I'm currently working on using paralellism in a Flux. Right now I'm having problems with the backpressure. In our case we have a fast producing service we want to consume, but we are much slower. With a normal flux, this works so far, but we want to have parallelism. What I see when I'm using the approach with
.parallel(2)
.runOn(Schedulers.parallel())
that there is a big request on the beginning, which takes quite a long time to process. Here occurs also a different problem, that if we take too long to process, we somehow seem to generate a cancel event in the producer service (we consume it via webflux rest-call), but no cancel event is seen in the consumer.
But back to problem 1, how is it possible to bring this thing back to sync. I know of the prefetch parameter on the .parallel()
method, but it does not work as I expect.
A minimum example would be something like this
fun main() {
val atomicInteger = AtomicInteger(0)
val receivedCount = AtomicInteger(0)
val processedCount = AtomicInteger(0)
Flux.generate<Int> {
it.next(atomicInteger.getAndIncrement())
println("Emitted ${atomicInteger.get()}")
}.doOnEach { it.get()?.let { receivedCount.addAndGet(1) } }
.parallel(2, 1)
.runOn(Schedulers.parallel())
.flatMap {
Thread.sleep(200)
log("Work on $it")
processedCount.addAndGet(1)
Mono.just(it * 2)
}.subscribe {
log("Received ${receivedCount.get()} and processed ${processedCount.get()}")
}
Thread.sleep(25000)
}
where I can observe logs like this
...
Emitted 509
Emitted 510
Emitted 511
Emitted 512
Emitted 513
2022-02-02T14:12:58.164465Z - Thread[parallel-1,5,main] Work on 0
2022-02-02T14:12:58.168469Z - Thread[parallel-2,5,main] Work on 1
2022-02-02T14:12:58.241966Z - Thread[parallel-1,5,main] Received 513 and processed 2
2022-02-02T14:12:58.241980Z - Thread[parallel-2,5,main] Received 513 and processed 2
2022-02-02T14:12:58.442218Z - Thread[parallel-2,5,main] Work on 3
2022-02-02T14:12:58.442215Z - Thread[parallel-1,5,main] Work on 2
2022-02-02T14:12:58.442315Z - Thread[parallel-2,5,main] Received 513 and processed 3
2022-02-02T14:12:58.442338Z - Thread[parallel-1,5,main] Received 513 and processed 4
So how could I adjust that thing that I can use the parallelism but stay in backpressure/sync with my producer? The only way I got it to work is with a semaphore acquired before the parallelFlux and released after work, but this is not really a nice solution.
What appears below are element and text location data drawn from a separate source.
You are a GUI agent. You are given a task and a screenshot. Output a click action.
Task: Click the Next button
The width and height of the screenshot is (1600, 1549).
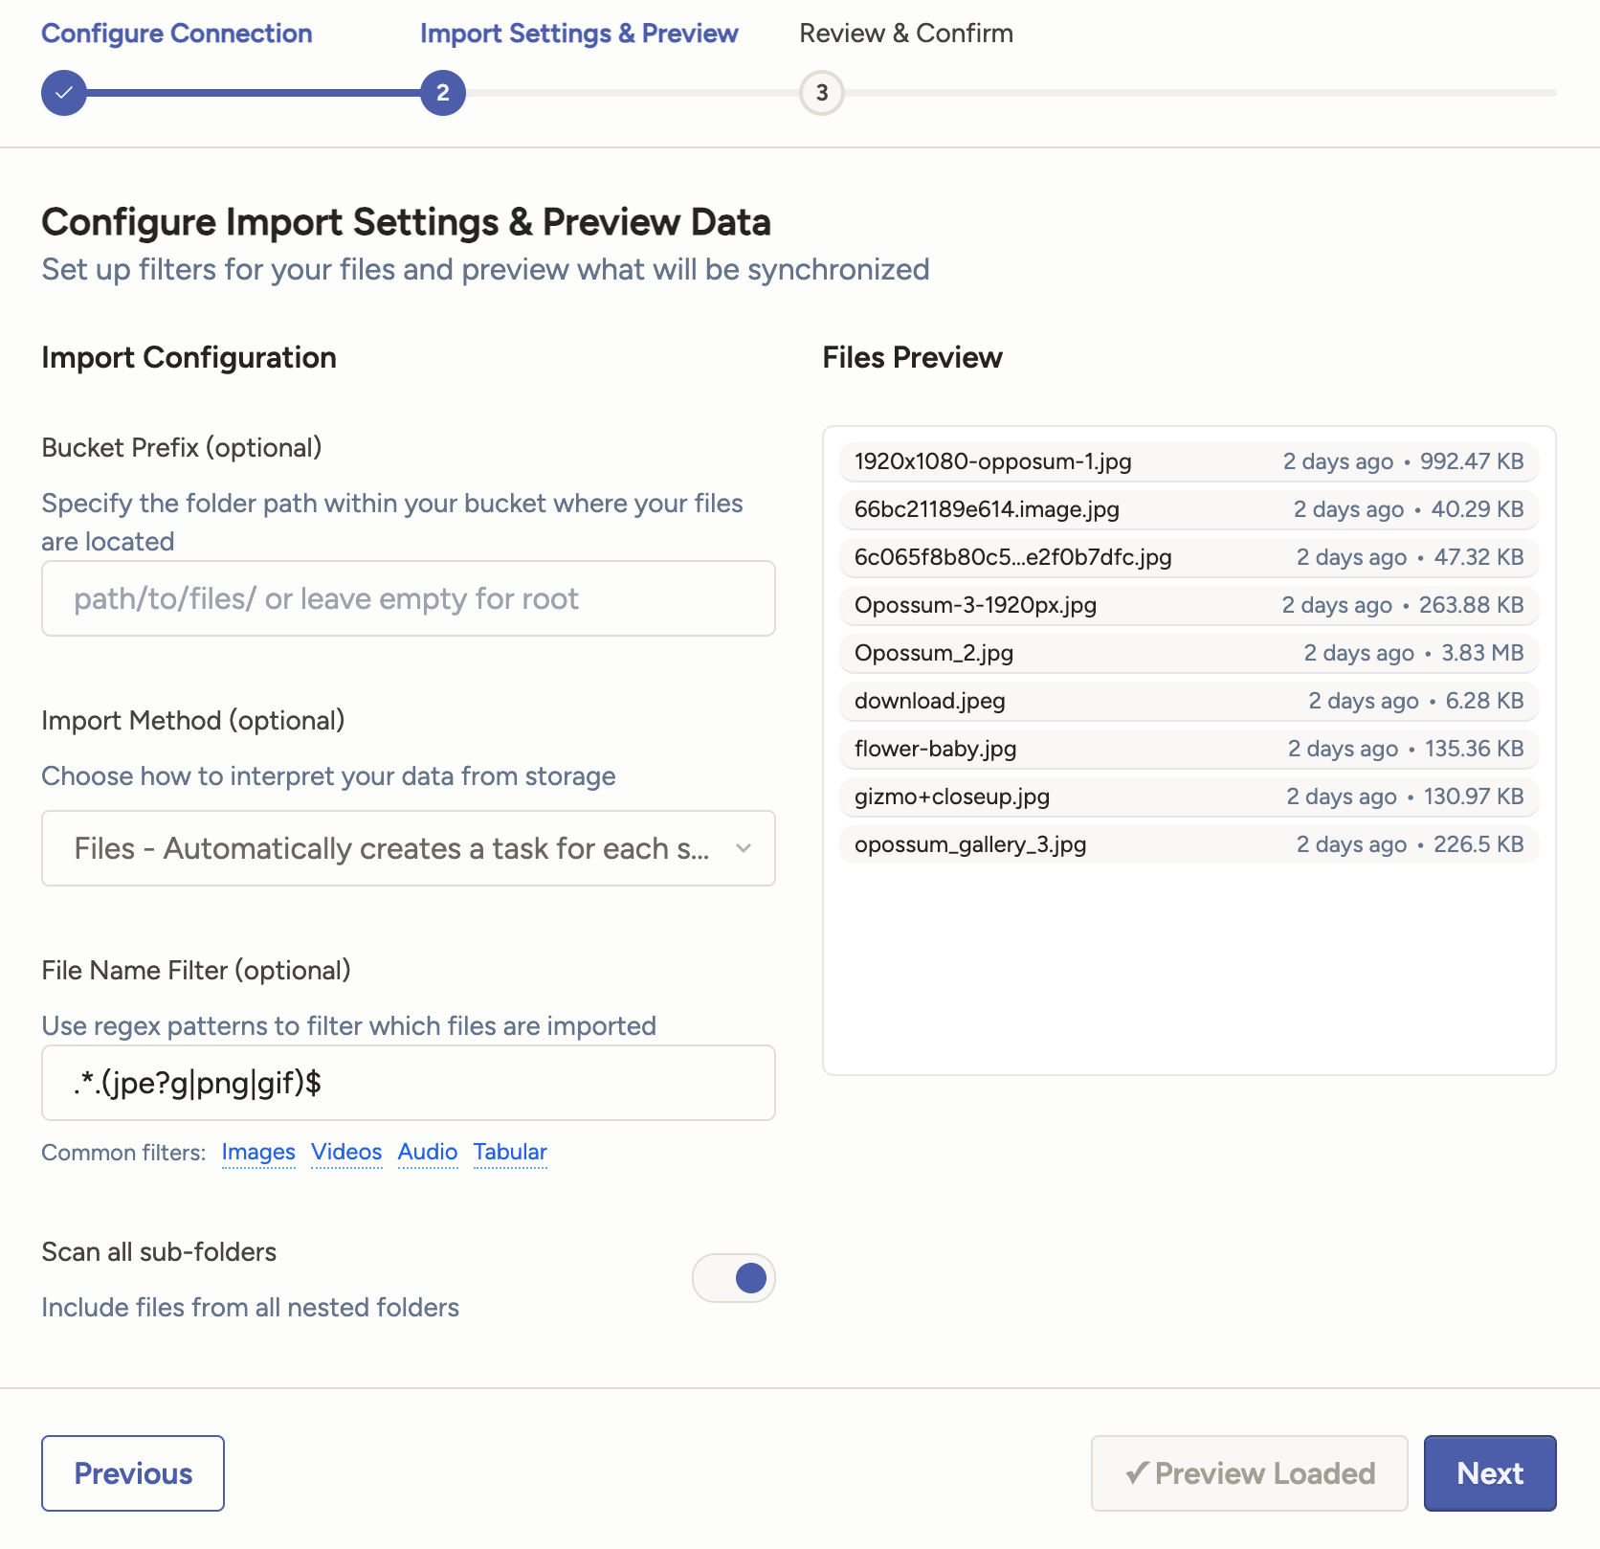[1489, 1473]
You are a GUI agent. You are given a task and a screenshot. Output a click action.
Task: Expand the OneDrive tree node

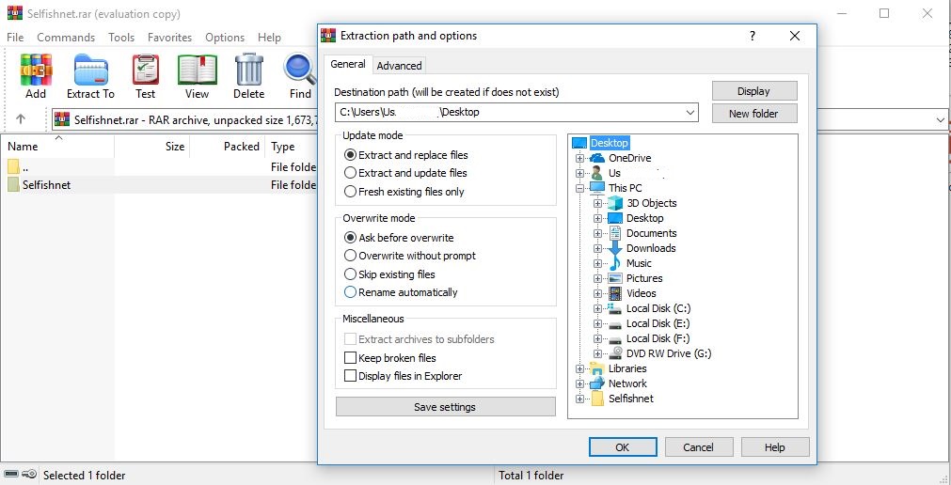tap(580, 158)
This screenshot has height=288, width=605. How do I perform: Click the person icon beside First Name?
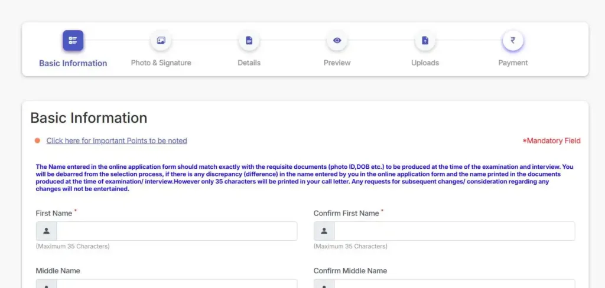point(46,231)
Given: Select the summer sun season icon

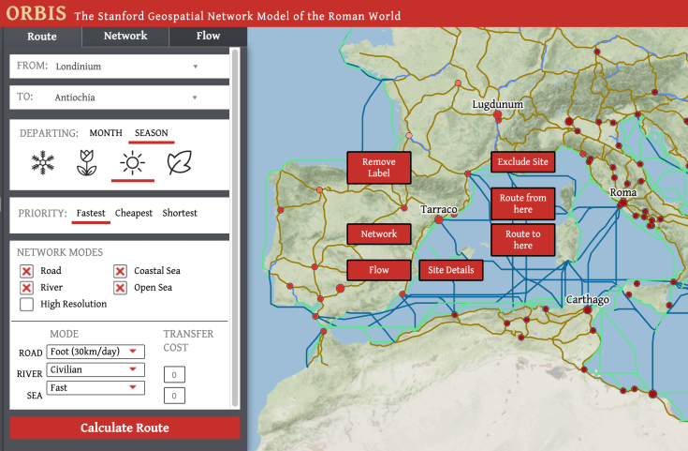Looking at the screenshot, I should [x=133, y=164].
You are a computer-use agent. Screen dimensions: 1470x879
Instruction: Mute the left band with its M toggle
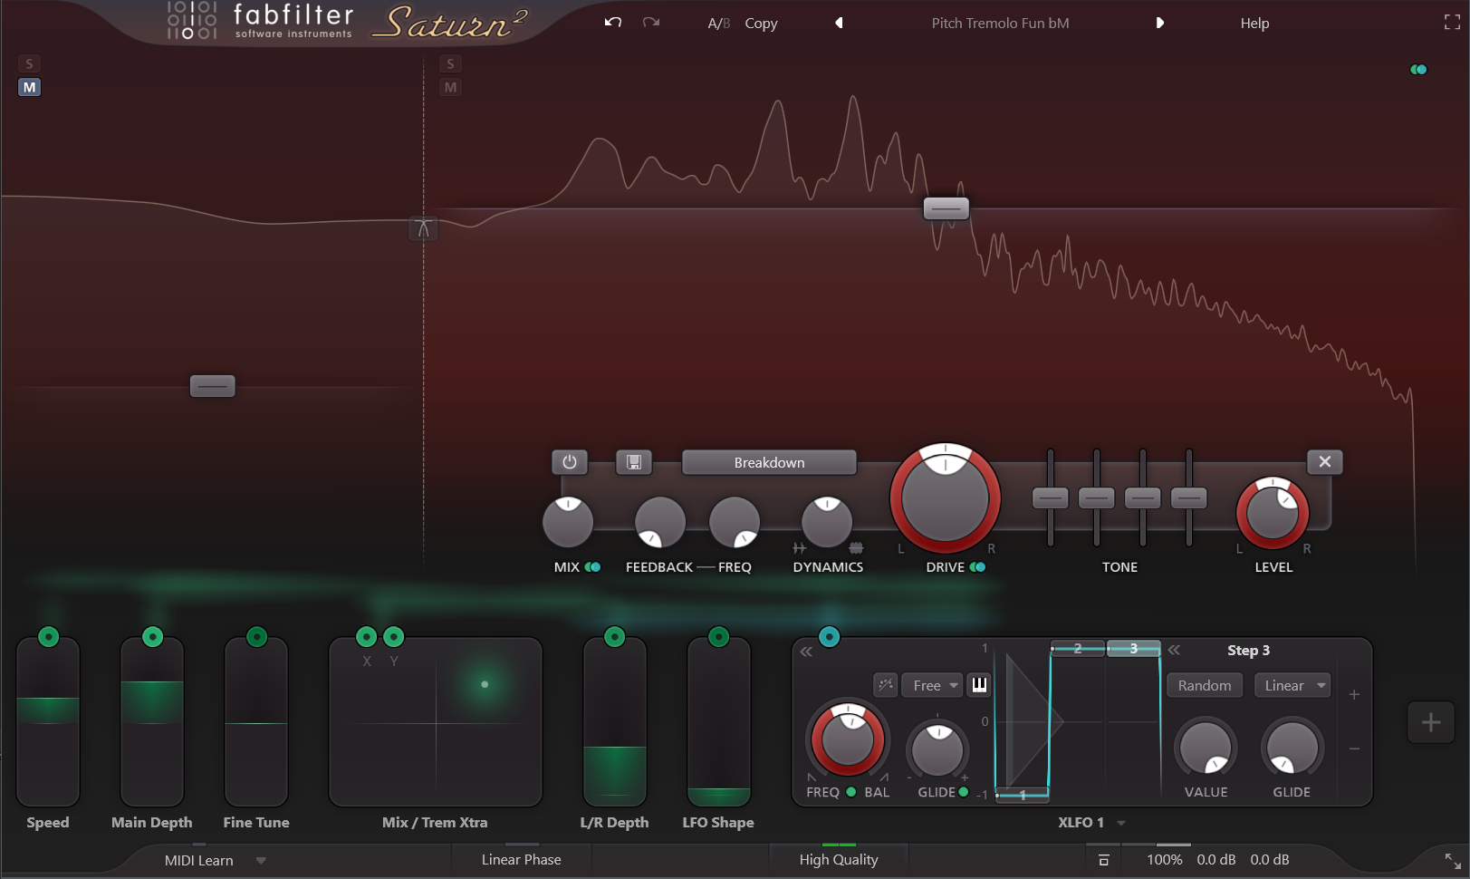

Ok for this szenario it seemed crucial that prefetch of parallel and runOn had to bet seen very low, here to 1. With defaults from 256, we requested too much from our producer, so that there was already a cancel event because of the long time between the first block of requests for getting the prefetch and the next one when the Flux decided to fill the buffer again.